Ma altri scienziati ritengono probabile che i rilasci improvvisi del gas potrebbero essere collegati agli impatti con le micro-meteore che un pianeta incontra quando attraversa l'orbita di una cometa.
Secondo la teoria, mentre le particelle di polvere si vaporizzano ad altitudini di decine di chilometri nell'atmosfera marziana, la stessa reazione chimica produce il metano, guidata dalla luce UV ad alta quota. L'idea nasce dal fatto che tutti i presunti picchi di metano degli ultimi 2 decenni si sono verificati (circa) nelle 2 settimane successive ad una qualche famosa pioggia di meteoriti marziani.
Ma questa "potrebbe essere una causa o potrebbe essere una coincidenza".
Come si legge nel commento ad un articolo, rilasciato da Marc Fries del Johnson Space Center di Houston:
"Ad oggi questa rimane l'unica correlazione nota tra i pennacchi di metano atmosferici di Marte e qualsiasi altro fenomeno... ma sfortunatamente l'uso di eventi di non rilevamento costituisce un difetto logico significativo... La non-rilevazione del metano non può essere utilizzata come test affidabile per l'ipotesi perché un'interazione tra Marte e un flusso di detriti cometari non garantisce la produzione di un pennacchio atmosferico rilevabile del gas".
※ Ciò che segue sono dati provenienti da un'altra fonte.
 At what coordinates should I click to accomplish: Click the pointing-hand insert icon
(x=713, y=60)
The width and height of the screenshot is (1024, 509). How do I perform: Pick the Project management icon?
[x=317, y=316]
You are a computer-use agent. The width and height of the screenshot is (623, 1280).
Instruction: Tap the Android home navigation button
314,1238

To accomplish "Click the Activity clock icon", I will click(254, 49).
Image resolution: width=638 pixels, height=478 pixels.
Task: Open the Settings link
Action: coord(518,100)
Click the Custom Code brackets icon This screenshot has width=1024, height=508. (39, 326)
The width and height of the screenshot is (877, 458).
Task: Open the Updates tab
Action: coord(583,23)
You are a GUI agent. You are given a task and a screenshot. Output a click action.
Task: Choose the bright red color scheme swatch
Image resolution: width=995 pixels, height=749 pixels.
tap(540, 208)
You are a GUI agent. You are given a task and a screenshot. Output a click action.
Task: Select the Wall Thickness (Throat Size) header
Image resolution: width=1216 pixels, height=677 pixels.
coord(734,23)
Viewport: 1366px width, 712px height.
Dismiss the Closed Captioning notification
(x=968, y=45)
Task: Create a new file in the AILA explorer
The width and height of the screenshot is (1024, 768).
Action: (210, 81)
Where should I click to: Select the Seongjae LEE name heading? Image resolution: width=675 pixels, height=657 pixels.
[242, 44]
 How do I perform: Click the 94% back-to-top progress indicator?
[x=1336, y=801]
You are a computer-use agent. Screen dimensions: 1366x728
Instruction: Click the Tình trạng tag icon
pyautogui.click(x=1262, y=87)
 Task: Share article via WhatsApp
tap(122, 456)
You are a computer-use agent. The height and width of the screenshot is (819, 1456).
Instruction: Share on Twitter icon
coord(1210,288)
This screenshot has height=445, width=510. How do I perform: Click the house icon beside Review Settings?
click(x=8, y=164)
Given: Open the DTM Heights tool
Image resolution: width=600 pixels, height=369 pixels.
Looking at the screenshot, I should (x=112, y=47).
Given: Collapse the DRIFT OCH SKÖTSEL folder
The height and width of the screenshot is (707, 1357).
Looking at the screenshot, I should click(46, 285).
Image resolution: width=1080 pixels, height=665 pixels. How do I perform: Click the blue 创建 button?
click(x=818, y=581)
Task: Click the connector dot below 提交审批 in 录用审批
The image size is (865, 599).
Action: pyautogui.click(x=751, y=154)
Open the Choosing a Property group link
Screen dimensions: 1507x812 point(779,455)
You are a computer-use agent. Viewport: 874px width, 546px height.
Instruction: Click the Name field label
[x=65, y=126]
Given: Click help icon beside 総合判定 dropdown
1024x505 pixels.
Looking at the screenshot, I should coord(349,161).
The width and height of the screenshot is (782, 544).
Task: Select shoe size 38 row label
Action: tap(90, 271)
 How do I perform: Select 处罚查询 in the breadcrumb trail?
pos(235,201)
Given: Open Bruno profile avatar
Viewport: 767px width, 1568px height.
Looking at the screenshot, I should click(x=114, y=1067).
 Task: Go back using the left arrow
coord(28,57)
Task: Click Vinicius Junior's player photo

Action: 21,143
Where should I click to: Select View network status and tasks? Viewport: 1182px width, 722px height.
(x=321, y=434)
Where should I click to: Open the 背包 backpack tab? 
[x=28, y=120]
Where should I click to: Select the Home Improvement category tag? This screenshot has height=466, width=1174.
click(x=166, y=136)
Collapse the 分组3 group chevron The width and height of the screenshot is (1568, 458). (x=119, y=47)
Secondo altri, invece, le piogge meteoriche sono da escludere fin da subito tra le probabili cause perché non depositerebbero abbastanza materiale per creare i picchi di metano osservati.
Quando nel 2014, Marte incontrò la cometa Siding Spring, i dati rilevati dal monitoraggio di MAVEN dimostrarono che furono immesse nell'atmosfera del pianeta 16 tonnellate di materiale, cioè, non molto di più delle 3 tonnellate giornaliere di polvere interplanetaria che normalmente si aggiungono e molto meno delle decine di migliaia di tonnellate necessarie per creare grandi pennacchi del gas.
In ogni caso, i sostenitori della teoria meteorica potranno testare tra poco la loro idea perché il 24 gennaio, Marte passerà a meno di un decimo della distanza Terra-Luna dalla cometa C/2007 H2 (Skiff) e, ovviamente, i telescopi terrestri, MAVEN e Curiosity non perderanno l'occasione di assistere all'evento. Purtroppo, l'orbiter che proprio non doveva mancare all'appello, il Trace Gas Orbiter (TGO) della missione ExoMars, non ci sarà perché si posizionerà nell'orbita finale per iniziare le operazioni scientifiche solo il prossimo aprile.